アトピー性皮膚炎に使用する抗炎症作用を有する外用薬としては、ステロイド外用薬が中心的な位置づけを担っていますが、もう一つの武器としてプロトピック軟膏(一般名:タクロリムス水和物)もあります。プロトピック軟膏に関しては、「発癌性があるのではないか」とか、「少しでも日光に当たってはいけないのではないか」などの点が問題視されていましたが、現段階ではこれらの問題についてはやや誤解が大きいということになっています。
これまでプロトピック軟膏は皮膚科領域の製品ラインナップが少ないアステラス製薬から製造販売されていましたが、アステラス製薬からマルホへ日本におけるプロモーション活動を2011年4月1日から委託、また日本における販売権を2014年4月1日から移管することで合意されています。
マルホは患者さんにもお馴染みのヒルドイドをはじめ皮膚科領域で存在感を発揮している会社であり、より多くのアトピー性皮膚炎患者のQOL向上が期待されます。

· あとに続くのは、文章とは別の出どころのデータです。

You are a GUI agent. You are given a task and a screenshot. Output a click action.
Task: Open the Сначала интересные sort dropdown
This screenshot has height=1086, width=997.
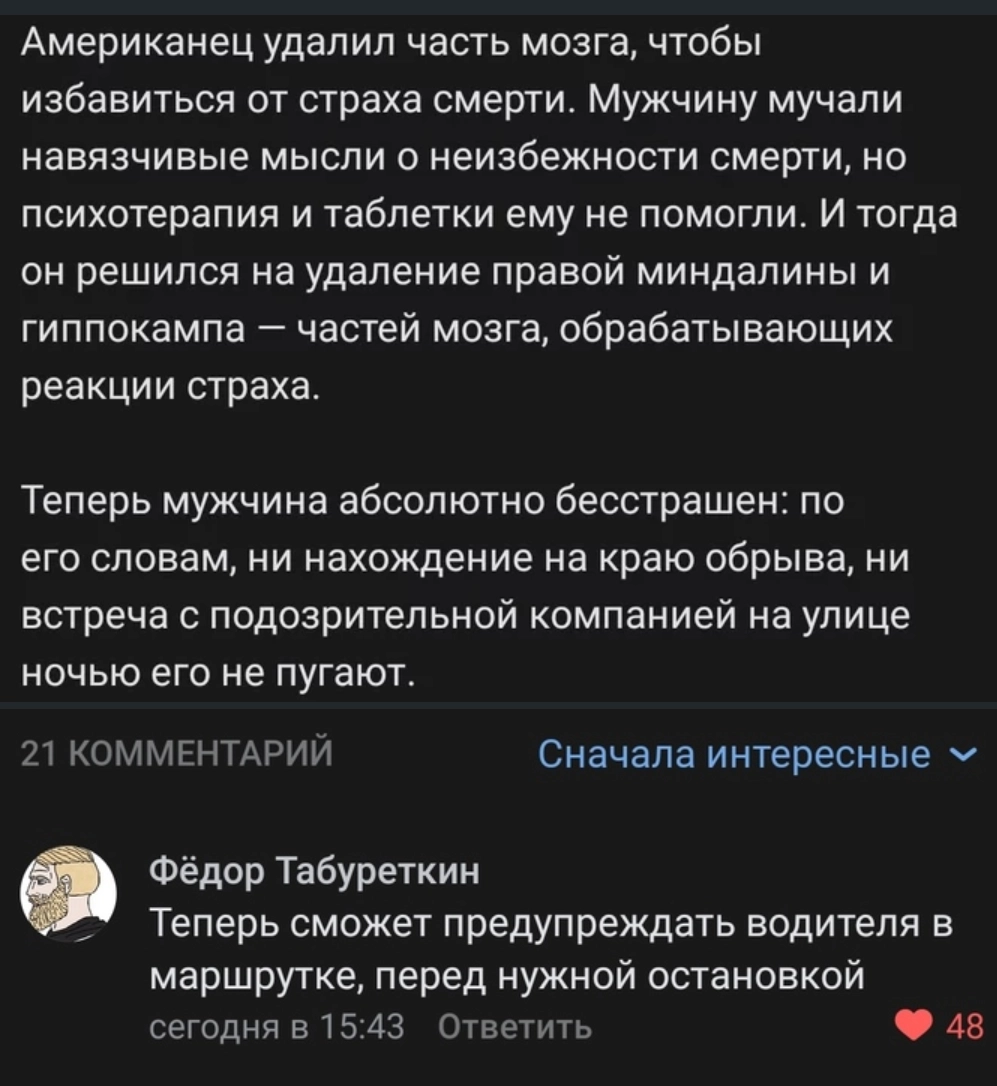tap(733, 754)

プロトピック軟膏には成人用の0.1%と小児用の0.03%の2種類があります。我々小児科医にとっては、この0.03%の適切な使用法が整理されていくことが望まれます。アトピー性皮膚炎のお子さんのどの部位に、どれくらいの期間塗布していくのか、ステロイド外用薬との使い分けはどうするのか、など知りたいことはたくさんあるのです。